Ein weiterer Aspekt kommt aber noch hinzu: Jede Disziplin und jede/r Forschende nimmt nur eine partielle Perspektive auf die Welt ein, generiert ein situiertes Wissen, das sich am Entstehungskontext ausrichtet und das zudem stark von der gesellschaftlichen Rolle und Sozialisation der Forschenden geprägt wurde. Die verschiedenen Wissensformen sind somit zwar in ihrer qualitativen Ausgestaltung unterschiedlich – beispielsweise methodisch-verfasst oder bedeutungszuschreibend – jedoch in ihrer erkenntnistheoretischen Wertigkeit gleichrangig. Ein Diskurs über Wissen kann also nur erfolgreich verlaufen, wenn einerseits die jeweils einzigartigen und relevanten Sichtweisen produktiv eingebracht werden können und andererseits diese vor ihrem Entstehungskontext reflektiert und im Anwendungskontext evaluiert werden. Der Diskurs selbst stellt dabei keine neue Methode, keine neue Metadisziplin dar – vielmehr wirkt er als ein „undiszipliniertes“ Element der Wissenschaft [5, 10–12].

Soll eine lebensweltliche Frage in ihrer komplexen Gesamtheit bearbeitet werden, müssen zudem die Perspektiven der wissenschaftlichen Disziplinen durch die Berücksichtigung nicht-wissenschaftlicher Wissensbestände (sogenanntes Laienwissen) ergänzt und somit ein breites, transdisziplinäres Feld von Wissensformen integriert werden.

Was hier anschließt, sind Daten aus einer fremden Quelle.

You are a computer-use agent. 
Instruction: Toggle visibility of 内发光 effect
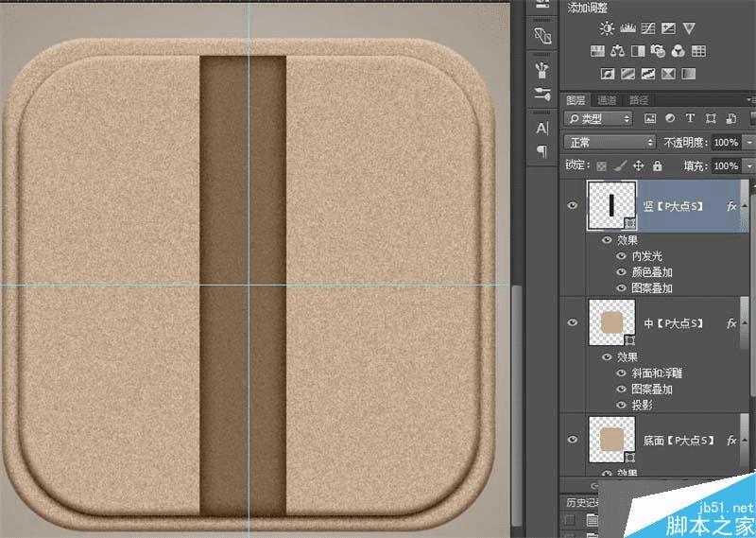point(621,255)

Das Ziel der Wissensproduktion besteht in einem solchen Prozess nicht mehr in der Generierung von kontextfrei gültigem, reduktionistisch erworbenem Wissen, sondern in der Produktion von sozial robustem Wissen, das in seinem Kontext allseitig geprüft wurde. Diese Form von Wissensproduktion im gesellschaftlichen Handlungskontext, die sogenannte Modus 2-Wissenschaft [13], bringt neue Herausforderungen für Vorstellungen „guter“ Wissenschaft in verschiedenen Bereichen wie der Kommerzialisierung von Erkenntnis [→ Kommerzialisierung], der Frage der Expertise [→ Expertise] und der Kommunikation von Wissenschaft [→ Hype] mit sich. In Fragen wie beispielsweise der Individual- und Intensivmedizin oder der Bewertung von Klima- oder Technikfolgen sind Prozesse partizipativer und kontextualisierter Wissensgenerierung unabdingbar, um einerseits abstrakte Aussagen auf den konkreten Kontext und das Lebensumfeld übertragbar zu gestalten, und andererseits umfassende Problemanalysen durch den Einbezug persönlicher Erfahrungen und Befürchtungen überhaupt erst möglich zu machen.

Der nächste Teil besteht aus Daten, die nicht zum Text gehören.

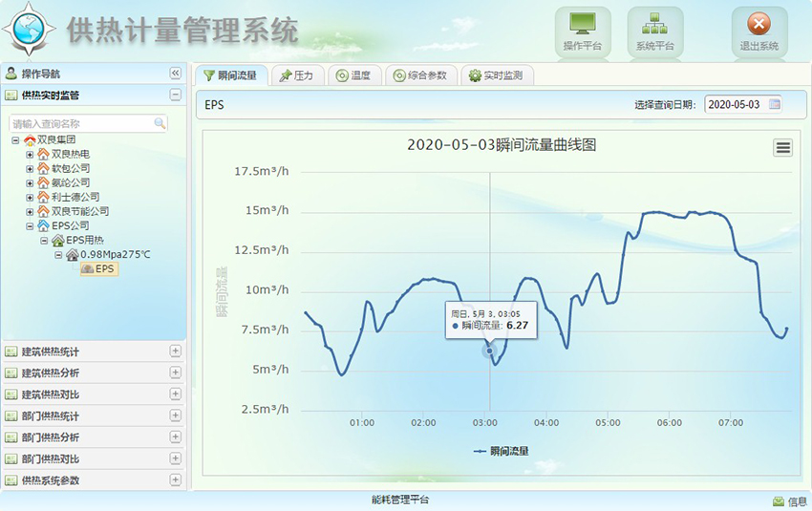The image size is (812, 511).
Task: Click the 03:05 data point on curve
Action: [x=490, y=351]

2.4   Fazit: Empfehlungen für Strukturelemente guter Wissenschaft

Die vorgestellte wissenschaftsphilosophische Sicht zusammenfassend, können drei Empfehlungen für eine gute Wissenschaft formuliert werden:

1. Jede Wissenschaft und jeder Forschende muss sich über den relativen Status und Gültigkeitsbereich der eigenen Aussagen bewusst sein, insbesondere auch über deren gestaltende Wirkung durch Konstruktion und Deutung der Welt sowie die daraus erwachsende Verantwortung.

2. Wissenschaft und Technik müssen gemeinsam und parallel als ein zielbezogenes Handlungskonzept reflektiert werden, also nicht sequenziell zuerst im Rahmen einer Ethik des Forschungsprozesses und nachfolgend als Technikfolgenabschätzung.

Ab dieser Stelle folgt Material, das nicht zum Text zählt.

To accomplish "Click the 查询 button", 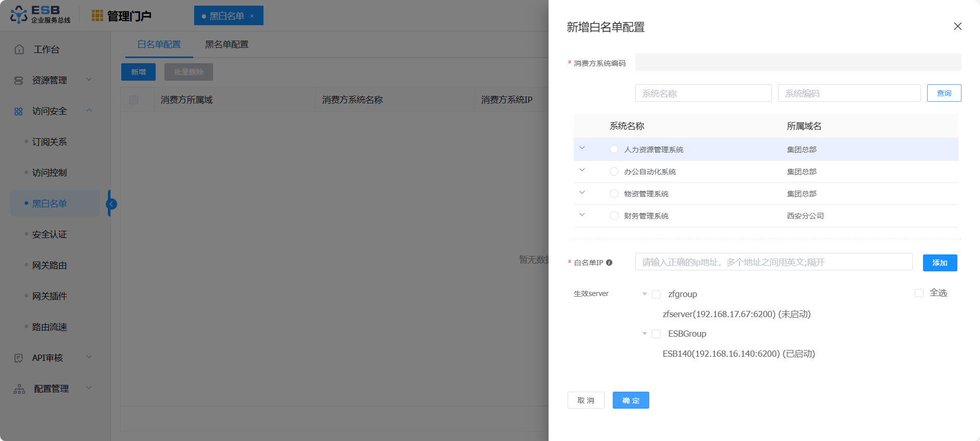I will [944, 93].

3. Ein Methodenpluralismus sowie inter- und transdisziplinäre Forschungsprozesse und Diskursformen über Wissensbestände und -gültigkeiten müssen als erkenntnis­theoretisch notwendige Strukturelemente der Wissenschaft anerkannt und ausgebaut werden, um eine gesellschaftlich legitimierte Entscheidungsfindung in einer Welt der Komplexität und Unsicherheit zu ermöglichen.